Deauville 2016 - "Transpecos" : trois flics, un cartel et un désert d’ennui…

CINÉMA
CRITIQUE - En compétition au Festival du Cinéma Américain de Deauville, "Transpecos", premier long métrage de Greg Kwedar, a été projeté ce mercredi après-midi. Il y est question de désert, de drogue, de flics et d’immigration. LCI était au rendez-vous et vous livre ses impressions.

Des études de comptabilité au cinéma, il n’y a qu’un pas. Et le Texan Greg Kwedar, 32 ans, l’a franchi sans cligner. Lassé par les chiffres, le jeune homme s’est en effet d’abord essayé à la production de documentaire (Rising from ashes, sur l’équipe nationale de cyclisme rwandaise) avant d’empoigner sa caméra avec Transpecos. Comme le récent Desierto de Jonas Cuarón, l’action de ce premier long métrage prend sa source au coeur du désert, quelque part entre le Nouveau-Mexique, le Texas et l’Arizona. 

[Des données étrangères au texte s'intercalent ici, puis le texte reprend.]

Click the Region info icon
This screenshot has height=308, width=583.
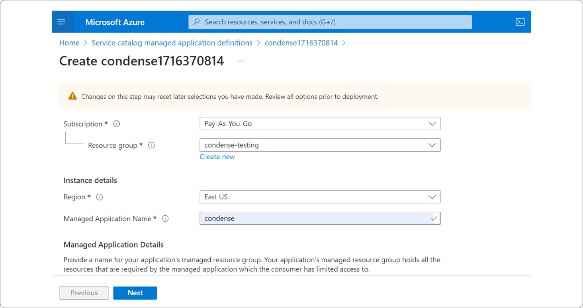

Dans ce paysage quasi spatial, où le soleil impose ses diktats, trois agents de la police des frontières occupent un poste de contrôle d’où ils guettent notamment le possible passage de candidats mexicains à l’eldorado. Il y a Flores (Gabriel Luna), qui panache humanisme et fermeté ; Davis (Johnny Simmons), le plus jeune, convaincu que ce job le rendra plus séduisant aux yeux de ces dames ; et Hobbs (Clifton Collins Jr.), le briscard du trio, celui à qui on ne la fait pas à l’envers. C’est d’ailleurs lui qui lance les hostilités.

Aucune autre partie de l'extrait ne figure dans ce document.